NCAR's strong ties with the university community will help with the task. Loft has created partnerships with the University of Wyoming and the Korean Institute of Science and Technology Information (KISTI) to engage graduate students in GPU portability work. The students get experience working on GPU technology at the leading edge of their fields, and NCAR gets the additional capacity it needs to wade through the overwhelming lines of code.
If all goes according to plan, NCAR is slated to deliver the GPU-enabled code to The Weather Company later this year. Both NVIDIA Corporation, a manufacturer of GPUs, and its PGI compiler team are helping out on the MPAS project.
The NCAR team is also already applying what it's learned on MPAS to making other models more efficient, including one of the Sun that is used to simulate our neighboring star's complex magnetic fields and their violent eruptions. The code, named MURaM, is fantastically complicated, allowing scientists to bridge the massive variety of scales necessary to simulate the entire life cycle of a solar flare. The MURaM GPU project includes another university partnership, this time with a graduate student from the University of Delaware.

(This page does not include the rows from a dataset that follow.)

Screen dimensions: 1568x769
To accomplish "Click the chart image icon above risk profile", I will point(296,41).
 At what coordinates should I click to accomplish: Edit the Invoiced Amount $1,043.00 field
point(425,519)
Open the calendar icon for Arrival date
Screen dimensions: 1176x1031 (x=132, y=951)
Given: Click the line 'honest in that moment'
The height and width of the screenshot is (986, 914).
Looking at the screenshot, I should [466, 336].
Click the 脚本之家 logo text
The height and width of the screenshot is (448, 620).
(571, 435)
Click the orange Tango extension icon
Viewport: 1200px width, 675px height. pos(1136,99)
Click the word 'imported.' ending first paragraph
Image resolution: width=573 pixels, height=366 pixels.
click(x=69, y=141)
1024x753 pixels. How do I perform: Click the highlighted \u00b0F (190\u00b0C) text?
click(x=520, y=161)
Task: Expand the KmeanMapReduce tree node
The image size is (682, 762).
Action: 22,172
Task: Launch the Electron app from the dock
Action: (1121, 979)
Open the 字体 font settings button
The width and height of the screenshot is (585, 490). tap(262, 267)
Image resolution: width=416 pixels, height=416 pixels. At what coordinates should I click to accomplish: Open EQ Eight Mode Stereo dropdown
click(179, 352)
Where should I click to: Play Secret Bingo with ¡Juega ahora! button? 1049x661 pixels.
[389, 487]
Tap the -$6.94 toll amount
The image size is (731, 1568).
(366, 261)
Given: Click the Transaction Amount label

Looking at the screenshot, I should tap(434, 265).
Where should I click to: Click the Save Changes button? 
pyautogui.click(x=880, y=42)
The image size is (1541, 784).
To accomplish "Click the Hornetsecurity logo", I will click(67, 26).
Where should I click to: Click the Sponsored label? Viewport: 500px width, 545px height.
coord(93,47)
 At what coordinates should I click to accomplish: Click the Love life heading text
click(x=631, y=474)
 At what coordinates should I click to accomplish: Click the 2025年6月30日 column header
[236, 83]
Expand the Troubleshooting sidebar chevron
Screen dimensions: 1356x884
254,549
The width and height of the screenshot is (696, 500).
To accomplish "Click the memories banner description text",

"A model this sophisticated — which is able to simulate both what is going on beneath the Sun's surface as well as in the solar corona — requires a vast amount of computing resources, which limits the amount of simulations we can run," said NCAR scientist Matthias Rempel, one of the model's creators. "By optimizing our model to run on GPUs, we are opening up the possibility of being able to do many more model runs and — most importantly — run them in real time, which is a prerequisite for modeling solar eruptions as they unfold on the Sun."